Fixed input-to-output mapping is determinism. Prompt instability is not determinism by any definition of this word. Too many people confuse the two for some reason. Also, determinism is a pretty niche thing that is only necessary for reproducibility, and prompt instability/unpredictability is irrelevant for practical usage, for the same reason as in humans - if the model or human misunderstands the input, you keep correcting the result until it's right by your criteria. You never need to reroll the result, so you never see the stochastic side of the LLMs.
>Fixed input-to-output mapping is determinism. Prompt instability is not determinism by any definition of this word
It really depends on your perspective.
In the real world, everything runs on physics, so short of invoking quantum indeterminacy, everything is deterministic - especially software, including things like /dev/random and programs with nasty race conditions. That makes the term useless.
The way we use "determinism" in practice depends contextually on how abstracted our view of the system is, how precise our description of our "inputs" can be, and whether a chunked model can predict the output. Many systems, while technically a fixed input/output mapping, exhibit an extreme and chaotic sensitivity to initial conditions. If the relevant features of those initial conditions are also difficult to measure, or cannot be described at our preferred level of abstraction, then actually predicting ("determining") the output is rendered impractical and we call it "non-deterministic". Coin tosses, race conditions, /dev/random - all fit this description.
And arguably so do LLMs. At the "token" level of abstraction, LLMs are indeed deterministic - given context C, you will always get token T. But at the "semantic" level they are chaotic, unstable - a single token changed in the input, perhaps even as minor as an extra space after a period, can entirely change the course of the output. You understand this, of course. You call it "prompt instability".
That is what people mean when they say LLMs are not deterministic. They are not misusing the word. It just depends on your perspective.

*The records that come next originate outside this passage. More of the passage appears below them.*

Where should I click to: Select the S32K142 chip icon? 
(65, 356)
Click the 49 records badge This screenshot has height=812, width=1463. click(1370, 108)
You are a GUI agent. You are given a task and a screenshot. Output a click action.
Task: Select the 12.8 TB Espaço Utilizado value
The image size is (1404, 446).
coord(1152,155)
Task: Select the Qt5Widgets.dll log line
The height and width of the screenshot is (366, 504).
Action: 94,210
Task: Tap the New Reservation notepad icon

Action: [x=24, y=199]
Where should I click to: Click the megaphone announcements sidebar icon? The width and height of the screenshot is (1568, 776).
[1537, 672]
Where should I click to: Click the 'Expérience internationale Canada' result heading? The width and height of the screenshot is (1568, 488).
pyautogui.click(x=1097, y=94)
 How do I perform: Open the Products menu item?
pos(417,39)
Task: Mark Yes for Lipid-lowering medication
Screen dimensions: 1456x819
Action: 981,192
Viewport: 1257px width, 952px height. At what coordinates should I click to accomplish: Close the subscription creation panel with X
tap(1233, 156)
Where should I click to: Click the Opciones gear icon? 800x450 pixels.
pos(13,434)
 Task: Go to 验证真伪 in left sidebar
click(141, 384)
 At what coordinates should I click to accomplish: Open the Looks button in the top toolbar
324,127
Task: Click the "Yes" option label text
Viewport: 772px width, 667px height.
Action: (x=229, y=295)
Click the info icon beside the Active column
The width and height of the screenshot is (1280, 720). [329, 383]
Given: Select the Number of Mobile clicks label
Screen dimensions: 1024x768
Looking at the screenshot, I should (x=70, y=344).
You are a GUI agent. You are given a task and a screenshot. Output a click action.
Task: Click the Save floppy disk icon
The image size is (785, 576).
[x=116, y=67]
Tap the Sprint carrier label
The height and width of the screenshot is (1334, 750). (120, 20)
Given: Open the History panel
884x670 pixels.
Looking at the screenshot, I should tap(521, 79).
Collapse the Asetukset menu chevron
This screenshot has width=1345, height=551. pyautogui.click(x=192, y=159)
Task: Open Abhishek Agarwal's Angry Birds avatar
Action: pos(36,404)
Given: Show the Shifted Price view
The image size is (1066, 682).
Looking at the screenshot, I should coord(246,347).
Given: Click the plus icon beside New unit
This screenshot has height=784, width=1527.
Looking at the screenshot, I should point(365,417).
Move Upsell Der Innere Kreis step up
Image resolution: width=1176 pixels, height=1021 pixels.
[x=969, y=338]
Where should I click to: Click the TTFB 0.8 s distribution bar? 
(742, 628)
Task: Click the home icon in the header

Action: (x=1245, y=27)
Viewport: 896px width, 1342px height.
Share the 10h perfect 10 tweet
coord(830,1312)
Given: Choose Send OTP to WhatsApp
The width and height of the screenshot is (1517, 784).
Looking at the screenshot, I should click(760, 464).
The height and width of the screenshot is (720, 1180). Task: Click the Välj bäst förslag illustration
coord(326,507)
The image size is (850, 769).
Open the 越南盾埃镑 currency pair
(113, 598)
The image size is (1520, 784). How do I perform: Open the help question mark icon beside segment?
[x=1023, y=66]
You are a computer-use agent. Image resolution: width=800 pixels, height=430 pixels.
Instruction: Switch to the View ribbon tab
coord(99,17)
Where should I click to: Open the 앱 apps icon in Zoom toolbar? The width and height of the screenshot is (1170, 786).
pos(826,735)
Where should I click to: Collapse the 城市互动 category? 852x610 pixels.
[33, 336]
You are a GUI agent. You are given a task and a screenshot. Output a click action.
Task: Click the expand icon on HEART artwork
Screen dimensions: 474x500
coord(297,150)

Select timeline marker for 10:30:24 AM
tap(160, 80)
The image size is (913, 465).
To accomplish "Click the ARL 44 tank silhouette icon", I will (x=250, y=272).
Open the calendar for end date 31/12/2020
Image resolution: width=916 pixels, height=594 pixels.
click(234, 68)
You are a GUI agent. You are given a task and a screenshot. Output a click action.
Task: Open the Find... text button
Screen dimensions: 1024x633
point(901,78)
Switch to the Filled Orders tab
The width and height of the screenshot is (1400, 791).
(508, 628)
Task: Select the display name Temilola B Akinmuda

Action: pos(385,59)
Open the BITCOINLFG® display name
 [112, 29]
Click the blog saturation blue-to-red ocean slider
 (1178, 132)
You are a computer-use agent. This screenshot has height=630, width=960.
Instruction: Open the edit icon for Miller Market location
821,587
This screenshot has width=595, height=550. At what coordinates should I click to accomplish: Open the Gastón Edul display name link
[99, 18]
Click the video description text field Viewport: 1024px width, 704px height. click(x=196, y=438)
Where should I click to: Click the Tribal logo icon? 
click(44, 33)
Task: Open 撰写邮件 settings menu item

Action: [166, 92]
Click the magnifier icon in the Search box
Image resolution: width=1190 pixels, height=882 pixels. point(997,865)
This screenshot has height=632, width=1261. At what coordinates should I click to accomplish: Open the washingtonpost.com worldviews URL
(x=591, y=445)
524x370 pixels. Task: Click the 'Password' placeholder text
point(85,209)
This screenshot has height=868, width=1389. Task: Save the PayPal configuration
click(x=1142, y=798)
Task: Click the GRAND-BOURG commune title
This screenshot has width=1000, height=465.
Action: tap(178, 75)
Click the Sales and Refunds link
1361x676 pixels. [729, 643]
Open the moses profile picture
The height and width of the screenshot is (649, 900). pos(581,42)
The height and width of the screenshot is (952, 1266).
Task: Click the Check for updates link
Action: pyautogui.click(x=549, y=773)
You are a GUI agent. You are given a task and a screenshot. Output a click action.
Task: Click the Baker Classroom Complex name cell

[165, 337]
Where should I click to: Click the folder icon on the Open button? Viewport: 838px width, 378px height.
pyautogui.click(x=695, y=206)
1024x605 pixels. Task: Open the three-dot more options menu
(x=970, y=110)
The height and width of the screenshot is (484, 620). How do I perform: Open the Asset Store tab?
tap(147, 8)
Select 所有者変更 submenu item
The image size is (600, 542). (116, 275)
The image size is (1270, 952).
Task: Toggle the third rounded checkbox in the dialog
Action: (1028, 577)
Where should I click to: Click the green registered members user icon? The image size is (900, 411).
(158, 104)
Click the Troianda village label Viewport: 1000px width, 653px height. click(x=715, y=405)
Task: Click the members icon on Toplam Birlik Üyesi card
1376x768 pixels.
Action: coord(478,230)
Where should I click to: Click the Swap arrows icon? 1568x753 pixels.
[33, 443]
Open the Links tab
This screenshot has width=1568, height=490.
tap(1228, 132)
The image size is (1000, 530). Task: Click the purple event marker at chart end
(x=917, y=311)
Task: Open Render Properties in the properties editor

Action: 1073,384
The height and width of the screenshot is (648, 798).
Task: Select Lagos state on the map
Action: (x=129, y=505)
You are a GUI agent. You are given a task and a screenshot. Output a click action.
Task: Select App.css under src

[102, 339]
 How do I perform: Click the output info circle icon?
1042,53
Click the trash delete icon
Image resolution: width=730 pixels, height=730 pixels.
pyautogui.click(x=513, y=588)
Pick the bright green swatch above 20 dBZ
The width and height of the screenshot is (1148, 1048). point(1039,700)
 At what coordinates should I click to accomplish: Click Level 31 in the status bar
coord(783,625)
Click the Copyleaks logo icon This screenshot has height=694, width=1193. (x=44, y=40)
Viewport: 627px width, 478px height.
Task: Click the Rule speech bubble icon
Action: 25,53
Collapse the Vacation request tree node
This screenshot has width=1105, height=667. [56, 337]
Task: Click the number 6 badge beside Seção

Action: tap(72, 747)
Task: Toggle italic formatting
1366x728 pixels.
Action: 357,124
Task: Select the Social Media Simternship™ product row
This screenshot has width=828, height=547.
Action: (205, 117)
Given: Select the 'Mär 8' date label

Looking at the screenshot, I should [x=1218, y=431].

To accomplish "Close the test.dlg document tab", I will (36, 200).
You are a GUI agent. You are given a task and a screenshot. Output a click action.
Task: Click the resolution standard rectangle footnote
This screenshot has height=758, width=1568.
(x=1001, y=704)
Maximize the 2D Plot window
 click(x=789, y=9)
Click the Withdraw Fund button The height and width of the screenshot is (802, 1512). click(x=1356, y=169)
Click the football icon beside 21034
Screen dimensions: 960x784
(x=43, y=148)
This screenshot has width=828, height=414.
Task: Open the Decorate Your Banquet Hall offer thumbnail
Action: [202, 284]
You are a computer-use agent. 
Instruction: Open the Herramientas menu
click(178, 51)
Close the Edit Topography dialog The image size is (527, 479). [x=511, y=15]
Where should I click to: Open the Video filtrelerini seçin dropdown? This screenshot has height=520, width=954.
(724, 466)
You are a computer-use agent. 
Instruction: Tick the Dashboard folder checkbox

But there is no fixed input-to-output mapping in current popuular LLMs.
You mean "corporate inference infrastructure", not LLMs. The reason for different outputs at t=0 is mostly batching optimization. LLMs themselves are indifferent to that, you can run them in a deterministic manner any time if you don't care about optimal batching and lowest possible inference cost. And even then, e.g. Gemini Flash is deterministic in practice even with batching, although DeepMind doesn't strictly guarantee it.
This is all currently irrelevant, making it work well is a much bigger problem. As soon as there's paying demand for reproducibility, solutions will appear. This is a matter of business need, not a technical issue.
It always feels like I just have to figure out and type the correct magical incantation, and that will finally make LLMs behave deterministically. Like, I have to get the right combination of IMPORTANT, ALWAYS, DON'T DEVIATE, CAREFUL, THOROUGH and suddenly this thing will behave like an actual computer program and not a distracted intern.